** start of DOCUMENT TEXT **

Spec and post condition on lazySeq

Hello,
I’m trying to learn spec and during my experiments, I encountered a problem that hopefully someone will help me solve.Here it is :

I want to use :pre and :post conditions on a function that will receive a list of strings, and returns a list of capitalized string (not very useful, but good for illustration). So I wrote this :

(s/def :exp/username   string?)
(s/def :exp/players   (s/coll-of :exp/username
                                 :kind     list?))

(defn capitalize [players]
  {:pre  [(s/valid? :exp/players  players)]
   :post [(s/valid? :exp/players  %)]}
  (map str/capitalize players))

(defn start []
  (capitalize  '("bob", "alice", "tom")))

With the above example, the :post validation fails. I assume this is because capitalize function actually returns a LazySeq and not a PersistentList, list? predicates returns false.

Is it correct ?

Assuming this is correct, I tried to use doall because I understood it would consume the entire sequence and so, maybe, would return a PersistentList, but from what I could see it doesn’t change the list type.

Eventually I force type conversion applying list :

(defn capitalize [players]
  {:pre  [(s/valid? :exp/players  players)]
   :post [(s/valid? :exp/players  %)]}
  (apply list (map str/capitalize players)))  ;; <--

And then it works… but I have doubts :

  • is it the good way to proceed ?

** end of DOCUMENT TEXT **
** start of DATASET SECTION **

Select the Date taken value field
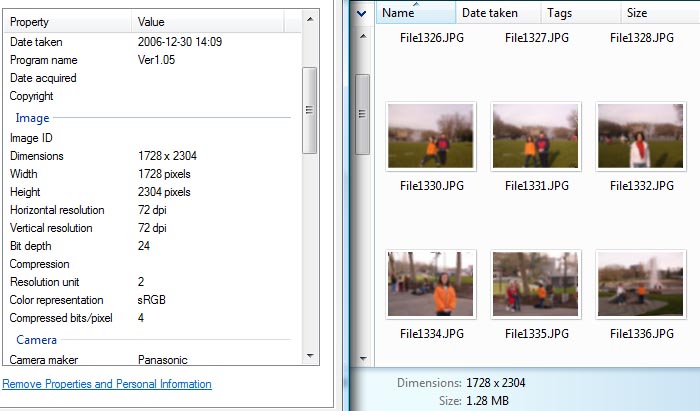The height and width of the screenshot is (411, 700). coord(180,42)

** end of DATASET SECTION **

WORK TO BE COMPLETED:
Reproduce, word for word, the passage of the forum post on spec and lazy sequences starting with "With the above" and going on through "predicates returns false.".

THE RESPONSE:
With the above example, the :post validation fails. I assume this is because capitalize function actually returns a LazySeq and not a PersistentList, list? predicates returns false.